If your question is: "Why the prices I see on eBay and other sites?", the answer is:

A) the core game had a cost in production of $400.
B) there is a lot of demand and no supply.

So, given the top possible price of "anything anyone is willing to spend to get their hands on it", iterate A and B to today and you get the current pricing.

If you are asking "Why Base Game costed $400 to begin with?", it's just a sum of all the components plus an adjustment because preceding sales were made at loss.

If you are askingsaying "The same game costs less with another company, it is too much", that may be true as an opinion (in that someone can't think to spend that much on a game), but not true as a fact.

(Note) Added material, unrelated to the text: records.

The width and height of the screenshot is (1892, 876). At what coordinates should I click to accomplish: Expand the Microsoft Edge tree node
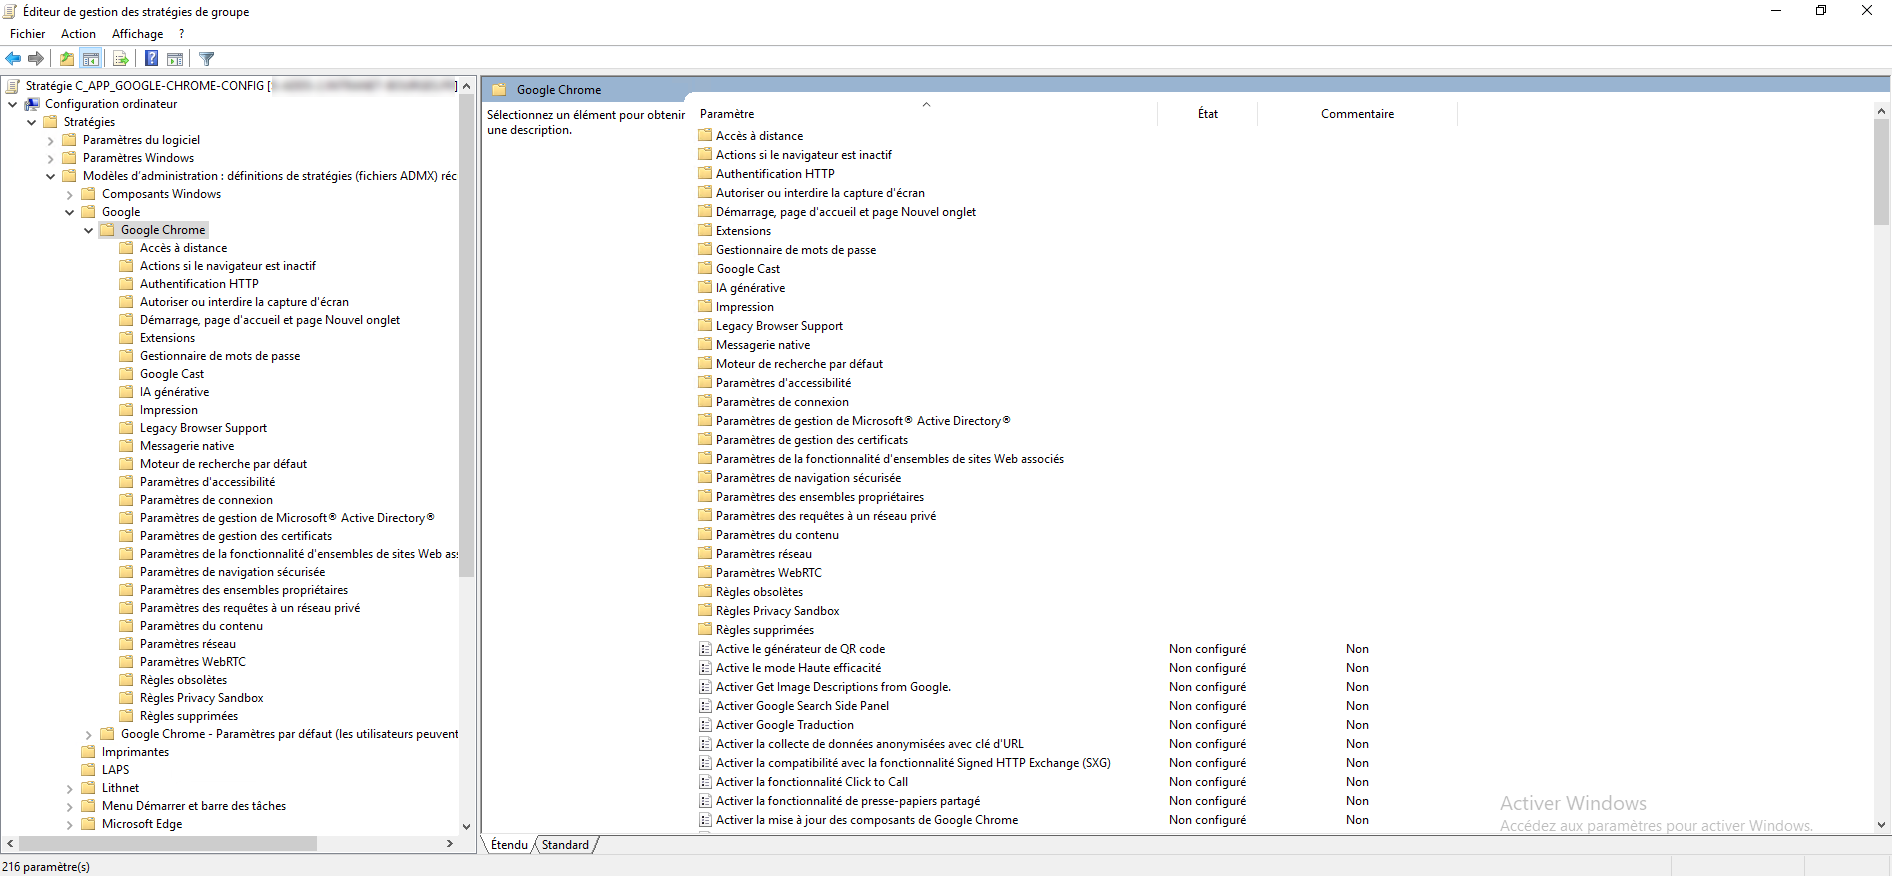[70, 824]
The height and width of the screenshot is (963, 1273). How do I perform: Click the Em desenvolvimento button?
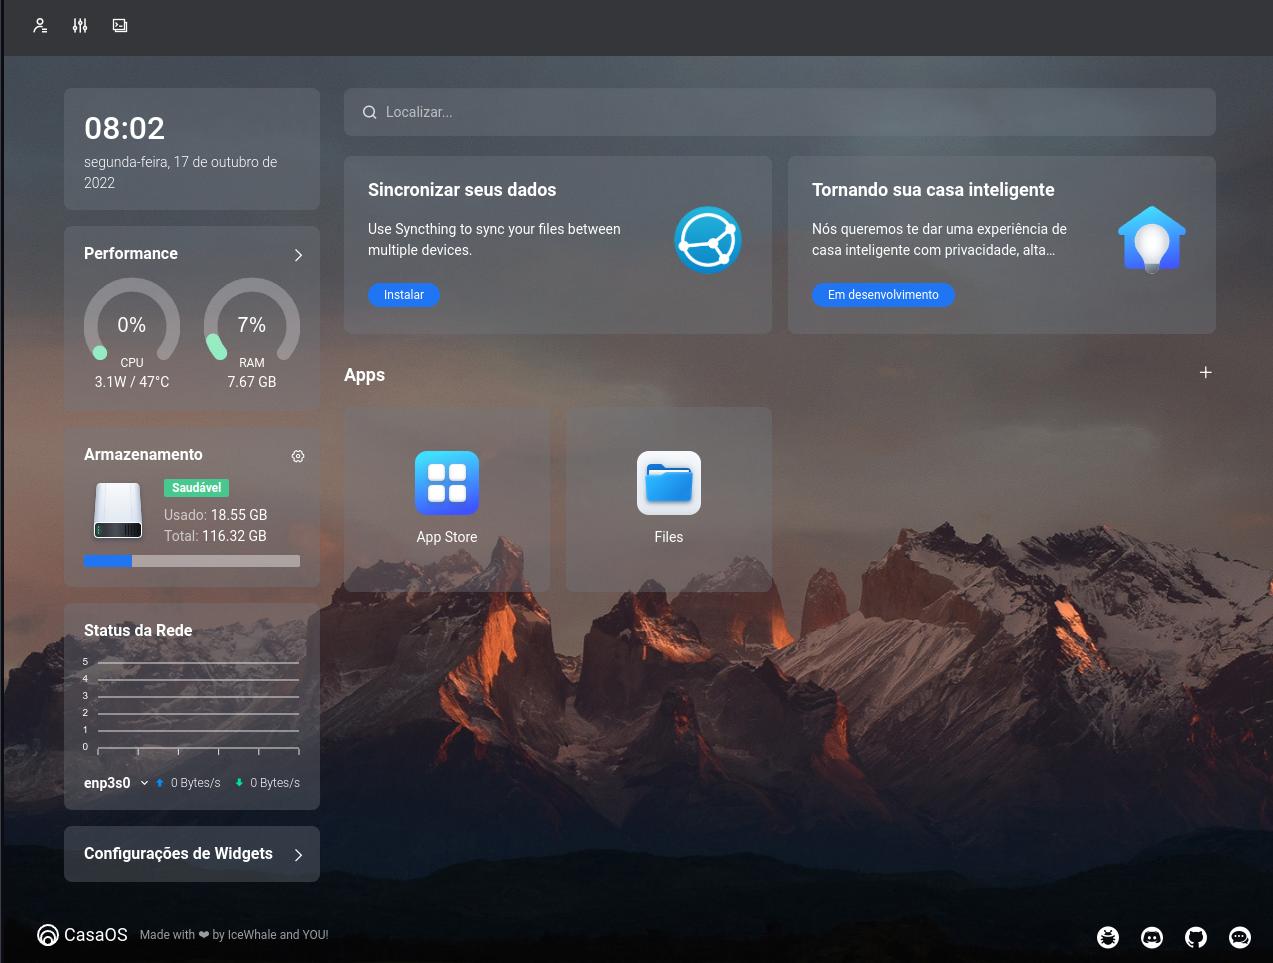coord(883,295)

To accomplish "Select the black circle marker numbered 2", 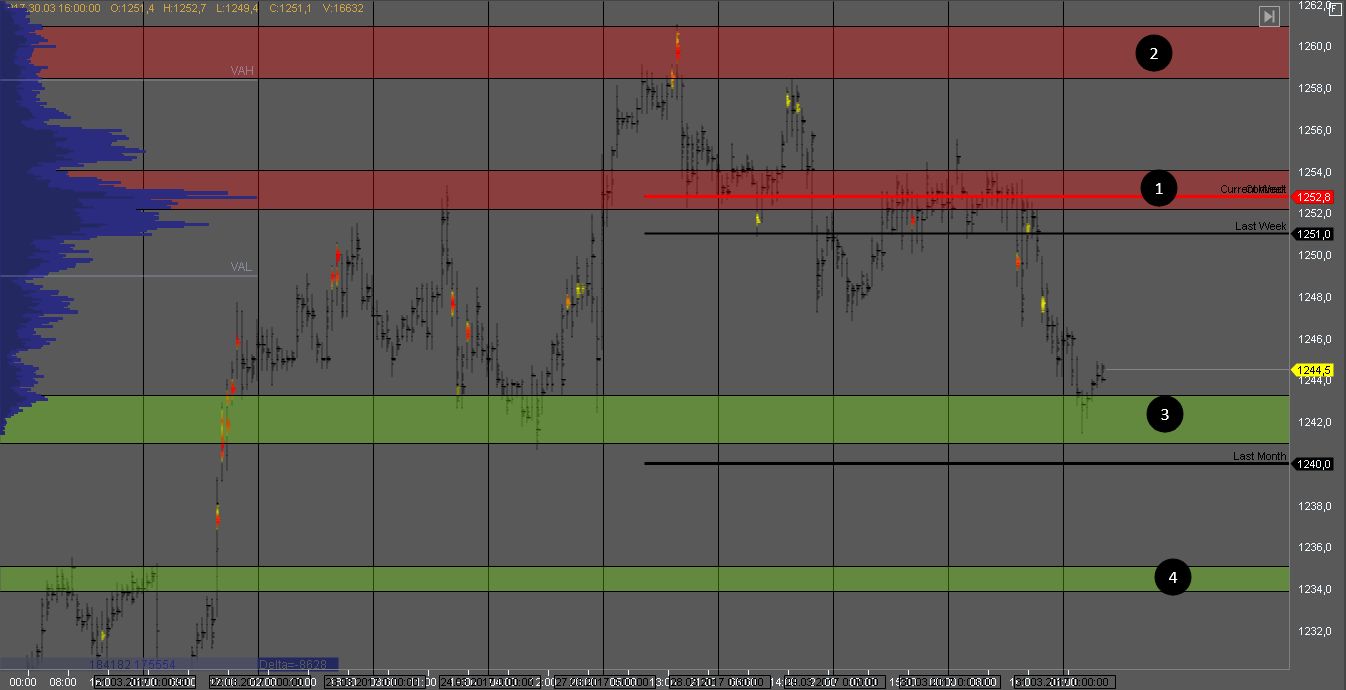I will pos(1153,54).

Since to prove a statement wrong you just need one example, here it is:
- Warhammer Quest: Silver Tower hero expansion pack from Games Workshop gives you four "small" (in the arbitrary scale I am using to compare KDM) high quality plastic miniatures in two sprues (four half sprues to be accurate) and no game content for 45.00EUR (that converts into $50 and something today, as per Google).
KDM Gorm Expansion gives you FIVE "small", one "very big" (as in, base is nine times the small one) high quality plastic miniature in six full sprues, one game content booklet and 100+ expansion cards for $75.00.

If you count the number of miniatures, the cost is the same for the miniatures, and KDM gives you the game content for free.

If you count the sprues, you get three times the components for one and half times the price, and on top of that you get the game content for free.


Sorry for the long post, but I always said that the cost was on par with other high quality companies without documenting it, so I thought that I could add references, this one time


EDIT: Bolded last paragraph to correctly divide the sections of the answer.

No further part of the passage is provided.